» **Problem description**: For each line of the material below, give that line again word for word.

» **Supplied data**:
BEGIN

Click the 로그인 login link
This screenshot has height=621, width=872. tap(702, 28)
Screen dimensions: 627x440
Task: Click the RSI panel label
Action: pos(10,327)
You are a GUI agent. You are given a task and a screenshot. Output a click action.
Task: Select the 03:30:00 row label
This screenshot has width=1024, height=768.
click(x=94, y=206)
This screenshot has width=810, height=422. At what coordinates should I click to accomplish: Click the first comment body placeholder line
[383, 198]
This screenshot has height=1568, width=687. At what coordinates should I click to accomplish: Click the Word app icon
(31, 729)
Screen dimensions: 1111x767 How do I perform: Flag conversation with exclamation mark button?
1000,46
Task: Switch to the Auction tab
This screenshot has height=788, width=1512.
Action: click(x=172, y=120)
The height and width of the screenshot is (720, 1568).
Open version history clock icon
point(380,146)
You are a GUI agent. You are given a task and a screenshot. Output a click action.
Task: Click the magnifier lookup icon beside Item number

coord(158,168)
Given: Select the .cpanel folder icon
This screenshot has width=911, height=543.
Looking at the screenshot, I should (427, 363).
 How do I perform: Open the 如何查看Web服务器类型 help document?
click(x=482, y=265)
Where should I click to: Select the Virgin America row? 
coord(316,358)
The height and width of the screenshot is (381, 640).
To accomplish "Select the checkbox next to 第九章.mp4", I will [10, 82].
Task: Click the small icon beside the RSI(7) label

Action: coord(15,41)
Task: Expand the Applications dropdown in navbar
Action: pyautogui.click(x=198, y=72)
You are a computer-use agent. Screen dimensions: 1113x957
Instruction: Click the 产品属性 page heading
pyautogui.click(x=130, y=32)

END

» **Solution to the exercise**:
Click the 로그인 login link
This screenshot has height=621, width=872. tap(702, 28)
Screen dimensions: 627x440
Task: Click the RSI panel label
Action: pos(10,327)
You are a GUI agent. You are given a task and a screenshot. Output a click action.
Task: Select the 03:30:00 row label
This screenshot has width=1024, height=768.
click(x=94, y=206)
This screenshot has width=810, height=422. At what coordinates should I click to accomplish: Click the first comment body placeholder line
[383, 198]
This screenshot has height=1568, width=687. At what coordinates should I click to accomplish: Click the Word app icon
(31, 729)
Screen dimensions: 1111x767 How do I perform: Flag conversation with exclamation mark button?
1000,46
Task: Switch to the Auction tab
This screenshot has height=788, width=1512.
Action: click(x=172, y=120)
The height and width of the screenshot is (720, 1568).
Open version history clock icon
point(380,146)
You are a GUI agent. You are given a task and a screenshot. Output a click action.
Task: Click the magnifier lookup icon beside Item number

coord(158,168)
Given: Select the .cpanel folder icon
This screenshot has width=911, height=543.
Looking at the screenshot, I should (427, 363).
 How do I perform: Open the 如何查看Web服务器类型 help document?
click(x=482, y=265)
Where should I click to: Select the Virgin America row? 
coord(316,358)
The height and width of the screenshot is (381, 640).
To accomplish "Select the checkbox next to 第九章.mp4", I will [10, 82].
Task: Click the small icon beside the RSI(7) label

Action: coord(15,41)
Task: Expand the Applications dropdown in navbar
Action: pyautogui.click(x=198, y=72)
You are a computer-use agent. Screen dimensions: 1113x957
Instruction: Click the 产品属性 page heading
pyautogui.click(x=130, y=32)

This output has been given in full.